How about a modified fry bread. A combination of yeast for flavor and baking powder for lift, and maybe some mace and yogurt. Make your batches of dough the day before so you only have to transport and store your batches of dough. Slice off a rough strip, eyeball the portions, hand stretch, drop in fryer, and top with your sweet goodness of choice.
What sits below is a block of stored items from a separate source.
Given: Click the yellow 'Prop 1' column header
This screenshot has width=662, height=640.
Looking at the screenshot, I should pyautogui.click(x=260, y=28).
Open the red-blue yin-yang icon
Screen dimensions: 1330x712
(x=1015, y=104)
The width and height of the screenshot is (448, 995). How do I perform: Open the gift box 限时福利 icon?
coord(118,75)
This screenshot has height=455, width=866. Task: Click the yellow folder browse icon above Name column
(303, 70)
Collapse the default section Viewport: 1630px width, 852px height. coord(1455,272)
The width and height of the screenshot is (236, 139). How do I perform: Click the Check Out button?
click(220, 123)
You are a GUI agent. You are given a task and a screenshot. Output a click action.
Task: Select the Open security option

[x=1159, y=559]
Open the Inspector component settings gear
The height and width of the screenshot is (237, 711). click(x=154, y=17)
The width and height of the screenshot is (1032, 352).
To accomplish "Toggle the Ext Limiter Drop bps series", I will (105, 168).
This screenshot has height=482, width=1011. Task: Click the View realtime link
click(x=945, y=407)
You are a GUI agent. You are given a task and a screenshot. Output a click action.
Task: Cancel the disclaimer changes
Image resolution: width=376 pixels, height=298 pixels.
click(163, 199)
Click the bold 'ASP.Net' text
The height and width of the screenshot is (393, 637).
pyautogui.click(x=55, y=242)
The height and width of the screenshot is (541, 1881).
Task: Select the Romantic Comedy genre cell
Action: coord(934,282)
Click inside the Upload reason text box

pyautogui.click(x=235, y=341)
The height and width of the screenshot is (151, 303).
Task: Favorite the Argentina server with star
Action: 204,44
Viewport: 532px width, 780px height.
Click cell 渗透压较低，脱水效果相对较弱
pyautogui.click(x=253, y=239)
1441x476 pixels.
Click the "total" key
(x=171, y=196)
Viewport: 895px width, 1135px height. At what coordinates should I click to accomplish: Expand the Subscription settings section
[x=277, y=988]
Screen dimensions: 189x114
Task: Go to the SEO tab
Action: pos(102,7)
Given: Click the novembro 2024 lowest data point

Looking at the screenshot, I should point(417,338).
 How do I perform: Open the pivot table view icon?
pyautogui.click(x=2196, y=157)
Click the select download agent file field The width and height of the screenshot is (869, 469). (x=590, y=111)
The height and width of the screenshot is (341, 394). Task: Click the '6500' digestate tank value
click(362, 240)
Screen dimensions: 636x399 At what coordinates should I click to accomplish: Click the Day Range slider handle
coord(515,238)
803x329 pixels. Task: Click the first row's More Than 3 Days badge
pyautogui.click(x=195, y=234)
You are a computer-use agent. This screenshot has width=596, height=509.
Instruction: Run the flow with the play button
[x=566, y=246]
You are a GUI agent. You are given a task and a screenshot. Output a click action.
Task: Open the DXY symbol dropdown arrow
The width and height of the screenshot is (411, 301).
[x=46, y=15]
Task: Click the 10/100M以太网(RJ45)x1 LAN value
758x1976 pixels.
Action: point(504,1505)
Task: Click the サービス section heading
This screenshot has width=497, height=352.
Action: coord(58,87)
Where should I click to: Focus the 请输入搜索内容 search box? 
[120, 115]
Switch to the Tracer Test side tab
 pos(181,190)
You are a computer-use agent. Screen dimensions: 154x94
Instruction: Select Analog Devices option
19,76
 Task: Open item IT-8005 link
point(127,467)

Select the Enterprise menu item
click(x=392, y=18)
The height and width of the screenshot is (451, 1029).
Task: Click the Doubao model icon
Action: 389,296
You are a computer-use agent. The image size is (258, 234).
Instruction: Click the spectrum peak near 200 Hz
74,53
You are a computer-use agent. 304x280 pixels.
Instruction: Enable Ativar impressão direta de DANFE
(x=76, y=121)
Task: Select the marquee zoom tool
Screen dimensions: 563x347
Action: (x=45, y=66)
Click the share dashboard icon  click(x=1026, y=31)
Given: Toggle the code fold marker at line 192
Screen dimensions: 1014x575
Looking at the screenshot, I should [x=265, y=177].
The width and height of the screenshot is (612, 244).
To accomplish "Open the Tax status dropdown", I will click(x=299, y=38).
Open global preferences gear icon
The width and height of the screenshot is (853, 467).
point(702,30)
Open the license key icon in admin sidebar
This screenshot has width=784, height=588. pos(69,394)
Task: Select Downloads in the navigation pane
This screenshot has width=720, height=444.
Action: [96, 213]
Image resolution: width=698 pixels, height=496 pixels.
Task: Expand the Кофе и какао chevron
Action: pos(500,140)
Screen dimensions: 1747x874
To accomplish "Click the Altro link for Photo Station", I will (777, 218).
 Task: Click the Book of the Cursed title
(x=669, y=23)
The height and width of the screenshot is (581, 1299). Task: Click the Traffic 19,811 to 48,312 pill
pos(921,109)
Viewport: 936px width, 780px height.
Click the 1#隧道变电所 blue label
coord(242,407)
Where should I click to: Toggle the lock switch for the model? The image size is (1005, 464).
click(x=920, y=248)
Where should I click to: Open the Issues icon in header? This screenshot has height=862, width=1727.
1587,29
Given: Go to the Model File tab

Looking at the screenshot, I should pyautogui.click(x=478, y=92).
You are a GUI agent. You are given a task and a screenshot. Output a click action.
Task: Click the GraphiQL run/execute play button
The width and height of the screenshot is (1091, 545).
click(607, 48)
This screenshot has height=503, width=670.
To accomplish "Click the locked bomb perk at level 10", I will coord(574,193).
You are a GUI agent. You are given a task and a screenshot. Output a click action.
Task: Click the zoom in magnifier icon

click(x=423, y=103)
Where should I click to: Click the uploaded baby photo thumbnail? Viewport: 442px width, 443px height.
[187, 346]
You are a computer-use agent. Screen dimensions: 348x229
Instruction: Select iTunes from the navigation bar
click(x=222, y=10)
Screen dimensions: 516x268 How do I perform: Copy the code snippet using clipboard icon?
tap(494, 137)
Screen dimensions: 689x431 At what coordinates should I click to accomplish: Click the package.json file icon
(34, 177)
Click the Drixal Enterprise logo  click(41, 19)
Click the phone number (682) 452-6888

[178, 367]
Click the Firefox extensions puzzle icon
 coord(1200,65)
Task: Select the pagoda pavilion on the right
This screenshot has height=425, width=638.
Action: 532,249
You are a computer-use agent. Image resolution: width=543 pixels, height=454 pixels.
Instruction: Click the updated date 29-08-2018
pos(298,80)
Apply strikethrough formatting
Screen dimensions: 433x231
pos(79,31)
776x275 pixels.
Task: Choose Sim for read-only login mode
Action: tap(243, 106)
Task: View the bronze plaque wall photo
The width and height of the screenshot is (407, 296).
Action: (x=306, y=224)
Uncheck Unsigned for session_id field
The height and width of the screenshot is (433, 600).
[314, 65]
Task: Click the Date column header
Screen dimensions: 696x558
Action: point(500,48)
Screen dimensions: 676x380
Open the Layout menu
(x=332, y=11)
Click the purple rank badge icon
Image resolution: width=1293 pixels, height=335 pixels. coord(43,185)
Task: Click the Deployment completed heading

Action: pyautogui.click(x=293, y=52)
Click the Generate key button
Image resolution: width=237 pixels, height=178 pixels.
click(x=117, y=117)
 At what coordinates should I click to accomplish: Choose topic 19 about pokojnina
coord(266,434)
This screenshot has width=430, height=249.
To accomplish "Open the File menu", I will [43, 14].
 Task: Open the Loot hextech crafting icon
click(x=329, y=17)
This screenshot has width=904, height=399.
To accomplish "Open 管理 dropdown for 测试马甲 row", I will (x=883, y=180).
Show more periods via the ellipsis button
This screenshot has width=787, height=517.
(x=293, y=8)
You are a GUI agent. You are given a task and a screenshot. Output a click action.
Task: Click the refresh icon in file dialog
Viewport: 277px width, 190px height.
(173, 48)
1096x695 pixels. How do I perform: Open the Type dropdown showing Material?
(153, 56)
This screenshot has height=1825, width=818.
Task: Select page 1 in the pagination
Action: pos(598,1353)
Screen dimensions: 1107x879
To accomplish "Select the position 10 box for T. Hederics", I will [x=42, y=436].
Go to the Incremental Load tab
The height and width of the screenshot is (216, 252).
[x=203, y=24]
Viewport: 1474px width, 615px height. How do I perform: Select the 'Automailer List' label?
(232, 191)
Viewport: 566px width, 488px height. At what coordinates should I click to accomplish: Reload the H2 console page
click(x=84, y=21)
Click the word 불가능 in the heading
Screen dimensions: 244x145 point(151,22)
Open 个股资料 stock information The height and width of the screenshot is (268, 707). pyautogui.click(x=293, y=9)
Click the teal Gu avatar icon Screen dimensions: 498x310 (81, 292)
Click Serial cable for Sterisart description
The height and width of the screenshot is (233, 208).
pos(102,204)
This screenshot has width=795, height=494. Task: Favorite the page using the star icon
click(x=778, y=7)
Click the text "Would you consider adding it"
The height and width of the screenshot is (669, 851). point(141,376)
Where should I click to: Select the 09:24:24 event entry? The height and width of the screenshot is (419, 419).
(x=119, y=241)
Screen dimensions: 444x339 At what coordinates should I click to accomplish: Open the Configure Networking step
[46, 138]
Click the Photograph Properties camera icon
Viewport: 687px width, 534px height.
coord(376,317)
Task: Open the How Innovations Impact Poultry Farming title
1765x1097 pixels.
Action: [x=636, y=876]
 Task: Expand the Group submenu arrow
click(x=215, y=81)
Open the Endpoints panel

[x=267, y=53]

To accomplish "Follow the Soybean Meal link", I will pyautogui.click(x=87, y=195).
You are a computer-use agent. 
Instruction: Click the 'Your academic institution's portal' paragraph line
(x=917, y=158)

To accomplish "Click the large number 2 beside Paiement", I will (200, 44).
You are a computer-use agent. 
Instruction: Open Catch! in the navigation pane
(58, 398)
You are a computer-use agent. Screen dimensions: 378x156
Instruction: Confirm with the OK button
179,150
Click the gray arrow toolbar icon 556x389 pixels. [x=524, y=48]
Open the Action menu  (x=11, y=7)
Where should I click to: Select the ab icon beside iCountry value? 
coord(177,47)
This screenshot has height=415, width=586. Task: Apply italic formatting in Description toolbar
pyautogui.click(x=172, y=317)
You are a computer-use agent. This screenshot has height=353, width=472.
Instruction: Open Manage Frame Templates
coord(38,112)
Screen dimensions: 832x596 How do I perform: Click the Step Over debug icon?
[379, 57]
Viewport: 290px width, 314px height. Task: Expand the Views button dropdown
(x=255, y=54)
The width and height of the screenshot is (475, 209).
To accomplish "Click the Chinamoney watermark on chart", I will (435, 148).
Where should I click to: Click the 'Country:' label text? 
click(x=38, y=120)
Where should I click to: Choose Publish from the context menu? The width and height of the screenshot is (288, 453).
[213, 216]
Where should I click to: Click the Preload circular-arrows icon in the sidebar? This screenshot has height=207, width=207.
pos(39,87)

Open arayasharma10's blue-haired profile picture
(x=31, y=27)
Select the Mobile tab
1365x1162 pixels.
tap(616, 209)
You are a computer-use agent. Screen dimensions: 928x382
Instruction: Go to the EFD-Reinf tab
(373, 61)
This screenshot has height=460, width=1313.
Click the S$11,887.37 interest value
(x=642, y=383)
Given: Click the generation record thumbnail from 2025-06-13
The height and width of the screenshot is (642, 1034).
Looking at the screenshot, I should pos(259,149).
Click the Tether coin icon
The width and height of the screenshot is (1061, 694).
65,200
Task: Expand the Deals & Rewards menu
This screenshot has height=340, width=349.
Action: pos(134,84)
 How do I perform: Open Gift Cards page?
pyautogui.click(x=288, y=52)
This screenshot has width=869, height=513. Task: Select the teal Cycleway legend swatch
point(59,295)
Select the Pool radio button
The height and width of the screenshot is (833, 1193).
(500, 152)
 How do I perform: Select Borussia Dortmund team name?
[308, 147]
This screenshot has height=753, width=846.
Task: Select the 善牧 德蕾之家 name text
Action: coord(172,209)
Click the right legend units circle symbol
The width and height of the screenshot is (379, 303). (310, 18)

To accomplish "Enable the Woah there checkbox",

No mixing, no proofing, no rolling, no scraps to rework, and there will be no doubt it is a handmade, handcrafted, and delicious warm goodness etc. etc.
Nice thinking - sounds yummy your idea would work in a home setting but to use in a mobile class 3 donut cart dough would require preparation "prep" in a commissary kitchen and temp monitored refrigeration during transport and while waiting to fry in your cart. Health inspectors DO ask those questions. With the commercial donut mix the KEY answers the inspectors look for are 1. that you prepare the mix JUST PRIOR to using 2. You change mix (or dump out and clean hopper) every four hours if it's not used up 3. Your diluent is water (therefore not temp regulated) 4. The powdered donut mix is commercially available

Lastly, IF you are lucky enough to get an endless line of families wanting to buy your mini donuts, you can mix the commercially available mix within 2 minutes from powder and water. This GREATLY reduces the stress of critical mixing of multiple ingredients to make a donut batter....at least from my experience people come back regularly because of the great taste.

Lastly - don't forget to change the oil regularly (min every 12-18 hours of use) or your donuts will suffer (really greasy taste and smoking oil).

My 2 cents - cheers - have great DONUT DAYS!!!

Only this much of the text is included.